“I am not just talking about governments and parliaments, but also at the level of municipal councils and institutions, [they are] very closed and have not managed, save for rare and honorable exceptions, to open and create spaces for constant dialogue and participation with the population,” noted the author of the book “The City and the Revolution. Urban Struggles in Lisbon 1974-1975” (Tinta da China), now available in bookstores, during a conversation.
Pedro Ramos Pinto, a Professor of Contemporary History at the University of Cambridge, has worked over the past decade on inequalities and social struggles, noticing “a certain distancing, a certain elitism” from those who have led the democratic regime over the last fifty years.
This gap created “a great distrust of the political system and the state system,” which ended up degenerating into “the crisis of democracy we see today,” he noted, pointing to other factors such as “glaring inequalities” and “a feeling of powerlessness about the future.”

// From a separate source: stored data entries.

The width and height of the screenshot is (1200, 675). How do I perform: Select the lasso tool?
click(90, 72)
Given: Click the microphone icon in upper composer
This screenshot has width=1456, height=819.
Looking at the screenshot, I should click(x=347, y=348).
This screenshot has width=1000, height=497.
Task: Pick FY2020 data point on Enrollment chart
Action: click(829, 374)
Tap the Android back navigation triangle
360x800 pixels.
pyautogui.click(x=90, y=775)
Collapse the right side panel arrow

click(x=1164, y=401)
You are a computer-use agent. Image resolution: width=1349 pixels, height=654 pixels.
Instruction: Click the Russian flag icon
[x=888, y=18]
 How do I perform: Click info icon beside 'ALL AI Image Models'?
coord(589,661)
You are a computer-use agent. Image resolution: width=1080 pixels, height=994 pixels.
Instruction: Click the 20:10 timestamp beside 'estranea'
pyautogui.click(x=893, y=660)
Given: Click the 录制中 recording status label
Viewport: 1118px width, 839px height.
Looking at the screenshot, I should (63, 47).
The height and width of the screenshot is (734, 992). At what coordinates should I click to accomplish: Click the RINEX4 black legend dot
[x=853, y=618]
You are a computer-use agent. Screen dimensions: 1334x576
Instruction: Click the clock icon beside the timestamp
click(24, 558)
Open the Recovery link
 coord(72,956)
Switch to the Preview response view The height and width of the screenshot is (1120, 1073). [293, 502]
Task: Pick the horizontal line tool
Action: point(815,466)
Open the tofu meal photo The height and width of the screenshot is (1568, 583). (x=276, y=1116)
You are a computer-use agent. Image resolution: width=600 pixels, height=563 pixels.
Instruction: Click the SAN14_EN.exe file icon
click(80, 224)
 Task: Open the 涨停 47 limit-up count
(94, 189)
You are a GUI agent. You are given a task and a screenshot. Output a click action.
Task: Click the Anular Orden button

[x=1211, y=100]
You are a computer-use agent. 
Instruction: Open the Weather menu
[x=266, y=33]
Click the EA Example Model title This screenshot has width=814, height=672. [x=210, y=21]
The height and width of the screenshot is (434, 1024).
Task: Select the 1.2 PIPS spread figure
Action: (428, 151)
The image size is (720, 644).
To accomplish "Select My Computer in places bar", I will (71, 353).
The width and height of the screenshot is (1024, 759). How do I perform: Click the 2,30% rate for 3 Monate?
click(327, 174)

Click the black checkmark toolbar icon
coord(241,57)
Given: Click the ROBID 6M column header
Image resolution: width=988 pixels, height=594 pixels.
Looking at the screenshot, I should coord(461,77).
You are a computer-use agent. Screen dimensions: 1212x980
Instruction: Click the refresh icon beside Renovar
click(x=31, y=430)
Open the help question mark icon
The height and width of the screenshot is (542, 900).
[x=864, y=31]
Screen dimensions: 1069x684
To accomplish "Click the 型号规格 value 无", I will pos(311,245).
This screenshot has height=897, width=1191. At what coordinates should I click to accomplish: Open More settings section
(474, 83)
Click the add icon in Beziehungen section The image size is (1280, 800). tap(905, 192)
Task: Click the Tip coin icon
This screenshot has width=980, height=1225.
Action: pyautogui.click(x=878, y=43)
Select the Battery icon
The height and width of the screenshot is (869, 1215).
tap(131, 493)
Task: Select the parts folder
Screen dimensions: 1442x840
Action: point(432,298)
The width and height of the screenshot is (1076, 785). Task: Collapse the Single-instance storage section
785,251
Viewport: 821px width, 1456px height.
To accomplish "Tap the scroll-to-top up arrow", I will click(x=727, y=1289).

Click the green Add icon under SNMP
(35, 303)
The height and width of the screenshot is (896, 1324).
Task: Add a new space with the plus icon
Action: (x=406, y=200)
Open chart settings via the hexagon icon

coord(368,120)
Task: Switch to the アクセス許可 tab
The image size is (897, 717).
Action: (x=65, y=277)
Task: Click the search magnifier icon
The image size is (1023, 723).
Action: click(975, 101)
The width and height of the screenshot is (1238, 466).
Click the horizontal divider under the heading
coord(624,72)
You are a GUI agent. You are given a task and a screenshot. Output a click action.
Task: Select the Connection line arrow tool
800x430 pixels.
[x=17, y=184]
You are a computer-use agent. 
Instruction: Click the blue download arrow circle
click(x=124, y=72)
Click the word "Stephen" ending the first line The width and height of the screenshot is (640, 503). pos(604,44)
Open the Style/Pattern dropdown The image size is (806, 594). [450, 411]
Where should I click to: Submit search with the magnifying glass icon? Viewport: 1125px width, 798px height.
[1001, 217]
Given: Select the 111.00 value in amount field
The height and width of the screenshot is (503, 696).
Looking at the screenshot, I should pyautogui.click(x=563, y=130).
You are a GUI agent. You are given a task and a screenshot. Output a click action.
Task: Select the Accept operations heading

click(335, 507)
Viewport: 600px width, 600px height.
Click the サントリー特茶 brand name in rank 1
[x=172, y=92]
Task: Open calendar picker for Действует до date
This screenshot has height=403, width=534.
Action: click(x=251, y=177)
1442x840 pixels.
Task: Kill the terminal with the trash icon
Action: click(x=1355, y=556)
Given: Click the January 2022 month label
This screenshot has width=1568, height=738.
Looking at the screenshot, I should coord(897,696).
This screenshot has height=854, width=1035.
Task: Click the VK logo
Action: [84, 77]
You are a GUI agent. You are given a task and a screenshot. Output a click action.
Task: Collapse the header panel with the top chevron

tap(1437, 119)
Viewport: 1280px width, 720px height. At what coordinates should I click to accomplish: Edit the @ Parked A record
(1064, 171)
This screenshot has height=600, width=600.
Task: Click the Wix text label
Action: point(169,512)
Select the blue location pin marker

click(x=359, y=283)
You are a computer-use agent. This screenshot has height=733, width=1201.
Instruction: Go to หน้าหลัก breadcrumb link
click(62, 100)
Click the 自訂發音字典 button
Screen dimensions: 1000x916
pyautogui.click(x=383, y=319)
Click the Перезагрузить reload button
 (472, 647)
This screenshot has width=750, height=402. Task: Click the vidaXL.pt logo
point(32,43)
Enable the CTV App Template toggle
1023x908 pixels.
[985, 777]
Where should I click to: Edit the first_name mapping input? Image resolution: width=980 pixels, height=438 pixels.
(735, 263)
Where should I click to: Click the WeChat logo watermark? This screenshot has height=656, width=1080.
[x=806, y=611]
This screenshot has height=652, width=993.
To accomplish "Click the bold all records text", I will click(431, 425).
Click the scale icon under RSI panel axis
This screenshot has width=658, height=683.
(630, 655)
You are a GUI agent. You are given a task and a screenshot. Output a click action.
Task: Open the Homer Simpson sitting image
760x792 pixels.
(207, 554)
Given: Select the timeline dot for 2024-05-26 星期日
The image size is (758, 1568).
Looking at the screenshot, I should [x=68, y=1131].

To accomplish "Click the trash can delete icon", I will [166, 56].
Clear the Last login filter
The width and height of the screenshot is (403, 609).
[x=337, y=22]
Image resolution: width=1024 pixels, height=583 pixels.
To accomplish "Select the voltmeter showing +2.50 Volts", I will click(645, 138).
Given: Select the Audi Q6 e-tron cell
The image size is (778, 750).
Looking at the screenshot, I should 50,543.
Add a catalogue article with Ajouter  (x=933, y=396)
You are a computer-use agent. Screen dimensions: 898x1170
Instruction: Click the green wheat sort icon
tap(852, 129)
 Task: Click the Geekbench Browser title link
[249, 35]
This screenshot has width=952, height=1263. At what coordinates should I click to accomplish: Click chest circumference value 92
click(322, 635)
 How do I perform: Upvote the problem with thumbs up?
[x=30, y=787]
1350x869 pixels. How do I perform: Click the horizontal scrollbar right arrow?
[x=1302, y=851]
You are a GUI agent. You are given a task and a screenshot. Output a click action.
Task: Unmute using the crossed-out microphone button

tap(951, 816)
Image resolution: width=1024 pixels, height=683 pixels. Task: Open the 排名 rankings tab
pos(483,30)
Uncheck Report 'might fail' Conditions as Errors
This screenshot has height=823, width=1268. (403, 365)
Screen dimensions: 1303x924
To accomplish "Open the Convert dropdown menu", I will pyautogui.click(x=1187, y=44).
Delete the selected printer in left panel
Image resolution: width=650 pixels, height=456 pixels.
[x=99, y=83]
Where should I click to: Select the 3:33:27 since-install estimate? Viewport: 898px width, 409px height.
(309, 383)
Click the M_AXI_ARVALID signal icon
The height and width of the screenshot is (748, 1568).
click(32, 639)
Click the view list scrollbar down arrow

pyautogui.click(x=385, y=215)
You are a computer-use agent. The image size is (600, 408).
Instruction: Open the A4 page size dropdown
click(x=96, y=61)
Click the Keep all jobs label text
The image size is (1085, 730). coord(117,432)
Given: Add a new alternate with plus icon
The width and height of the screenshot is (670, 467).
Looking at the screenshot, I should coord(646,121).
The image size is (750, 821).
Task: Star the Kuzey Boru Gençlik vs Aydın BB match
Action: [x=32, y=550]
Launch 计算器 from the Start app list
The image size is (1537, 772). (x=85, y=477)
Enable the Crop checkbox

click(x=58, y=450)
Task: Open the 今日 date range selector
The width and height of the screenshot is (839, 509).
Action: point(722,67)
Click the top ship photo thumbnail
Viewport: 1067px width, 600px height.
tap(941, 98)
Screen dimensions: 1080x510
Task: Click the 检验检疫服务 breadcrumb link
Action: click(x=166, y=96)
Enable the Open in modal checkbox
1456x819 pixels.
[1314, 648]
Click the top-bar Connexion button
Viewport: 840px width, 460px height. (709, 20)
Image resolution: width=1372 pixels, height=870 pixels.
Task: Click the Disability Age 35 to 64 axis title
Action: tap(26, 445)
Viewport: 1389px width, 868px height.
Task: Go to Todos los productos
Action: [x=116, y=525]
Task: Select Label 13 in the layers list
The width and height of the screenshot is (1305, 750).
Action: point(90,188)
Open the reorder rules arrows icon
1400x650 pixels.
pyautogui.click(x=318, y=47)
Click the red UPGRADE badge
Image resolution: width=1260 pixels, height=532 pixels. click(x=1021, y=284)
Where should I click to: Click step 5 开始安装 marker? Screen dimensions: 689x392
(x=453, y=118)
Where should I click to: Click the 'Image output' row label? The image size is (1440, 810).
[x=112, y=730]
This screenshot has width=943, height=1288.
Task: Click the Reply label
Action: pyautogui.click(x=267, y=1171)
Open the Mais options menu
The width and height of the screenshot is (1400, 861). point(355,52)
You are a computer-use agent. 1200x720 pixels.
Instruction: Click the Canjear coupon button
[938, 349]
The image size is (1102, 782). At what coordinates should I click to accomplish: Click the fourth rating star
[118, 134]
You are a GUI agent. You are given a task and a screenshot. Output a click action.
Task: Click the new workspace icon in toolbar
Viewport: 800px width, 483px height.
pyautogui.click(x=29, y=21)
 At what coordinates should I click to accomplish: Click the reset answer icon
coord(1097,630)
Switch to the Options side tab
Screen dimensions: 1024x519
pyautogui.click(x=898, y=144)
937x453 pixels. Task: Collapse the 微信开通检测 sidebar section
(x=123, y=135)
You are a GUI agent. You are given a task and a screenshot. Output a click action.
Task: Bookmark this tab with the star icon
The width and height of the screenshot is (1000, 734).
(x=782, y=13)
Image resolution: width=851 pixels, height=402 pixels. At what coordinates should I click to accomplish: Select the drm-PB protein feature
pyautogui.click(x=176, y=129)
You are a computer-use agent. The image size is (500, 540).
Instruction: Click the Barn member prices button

In this scenario, the historian suggests an “openness to what people want, their frustrations, their hopes,” moving away from “what party leader x said against party leader y” or “what the prime minister ate for breakfast today.”
“If we could move away from that game and start seriously looking into what people are trying to do daily, how people are trying to live their lives and what their hopes are, I think that would improve our democracy,” he argued.
To achieve this, he suggests, for example, minimizing the “enormous obstacles” to citizen participation, notably the investment required for those who wish to run for elections outside of political parties.
Stressing that he is not “anti-party,” Ramos Pinto observed that “parties, in general, and this is a problem across Europe, have become increasingly closed” and today are “very centralized,” with “fewer and fewer active members” representing the interests of “ever smaller groups.”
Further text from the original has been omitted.